* **Document section**
....................

# Michelle Works Out



## SeaBreeze (May 21, 2015)

Mrs. Obama shows us her stuff.


----------



## NancyNGA (May 21, 2015)

Go Michelle! 

Surprised her routine includes that bench jump thing.  Seems unnecessarily hard on the knees.


----------



## Glinda (May 21, 2015)

WOW!  She's doing stuff I couldn't even do in my 20s!


----------



## Ameriscot (May 22, 2015)

Go Michelle!


----------



## AprilT (May 22, 2015)

I'm worn out, thanks Michelle.  Very nice.


----------



## Jackie22 (May 22, 2015)

I saw this earlier......too strenuous for this ole broad, I probably could not do it in my twenties either, Glinda.


----------



## SeaBreeze (May 22, 2015)

NancyNGA said:


> Surprised her routine includes that bench jump thing.  Seems unnecessarily hard on the knees.



She seems very fit and her legs and glutes look strong.  I did a similar jump on a much lower level, on my step for step aerobics with one lifter, so it wasn't nearly as high as her bench.  My legs weren't as strong, but in doing those you felt muscles in your legs and glutes that you didn't even know you had.   I've seen people doing that similar jump at the gym, I think if your muscles around the knee are strong enough, it doesn't negatively affect the joint.


----------



## Ameriscot (May 22, 2015)

I work on keeping the muscles around my knees strong and I don't have any knee issues.  I don't do a jump like she does though, but I do a sideways lunge using a step and dumbbells.  I love to jump rope but haven't been able to for months because of my plantar fasciitis.  Never tried boxing.  Looks kind of fun!


----------



## Asian Butterfly (Jun 13, 2015)

Go Michelle!


----------

....................

[Data records]
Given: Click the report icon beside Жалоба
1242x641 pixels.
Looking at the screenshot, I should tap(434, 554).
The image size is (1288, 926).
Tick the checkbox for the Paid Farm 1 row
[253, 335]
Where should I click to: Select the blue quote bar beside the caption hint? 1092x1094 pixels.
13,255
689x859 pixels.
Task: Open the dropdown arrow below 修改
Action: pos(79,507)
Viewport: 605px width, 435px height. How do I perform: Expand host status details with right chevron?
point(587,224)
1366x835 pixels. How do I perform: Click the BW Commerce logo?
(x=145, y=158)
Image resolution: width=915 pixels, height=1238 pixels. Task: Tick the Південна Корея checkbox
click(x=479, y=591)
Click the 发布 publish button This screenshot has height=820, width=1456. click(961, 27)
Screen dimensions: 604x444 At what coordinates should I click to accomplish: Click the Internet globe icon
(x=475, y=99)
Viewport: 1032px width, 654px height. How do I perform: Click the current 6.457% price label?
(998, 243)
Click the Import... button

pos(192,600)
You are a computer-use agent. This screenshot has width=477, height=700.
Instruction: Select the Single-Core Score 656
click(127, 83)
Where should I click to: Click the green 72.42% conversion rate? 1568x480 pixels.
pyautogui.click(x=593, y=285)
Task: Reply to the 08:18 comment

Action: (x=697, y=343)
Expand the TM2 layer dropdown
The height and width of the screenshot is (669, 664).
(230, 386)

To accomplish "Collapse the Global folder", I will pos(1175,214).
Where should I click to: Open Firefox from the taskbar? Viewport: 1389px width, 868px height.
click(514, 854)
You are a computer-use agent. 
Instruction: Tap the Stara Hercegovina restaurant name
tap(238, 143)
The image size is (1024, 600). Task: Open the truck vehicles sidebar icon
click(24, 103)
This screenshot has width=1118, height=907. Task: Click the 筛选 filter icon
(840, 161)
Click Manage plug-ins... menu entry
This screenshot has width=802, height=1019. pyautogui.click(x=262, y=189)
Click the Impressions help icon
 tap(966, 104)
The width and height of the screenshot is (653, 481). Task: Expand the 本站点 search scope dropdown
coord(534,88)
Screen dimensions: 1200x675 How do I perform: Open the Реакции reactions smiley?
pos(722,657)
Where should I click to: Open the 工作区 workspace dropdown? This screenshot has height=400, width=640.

....................

* **Exercise requirements**
In the forum thread about Michelle's workout, what has kept Ameriscot from jumping rope for months?

* **Reply**
Plantar fasciitis.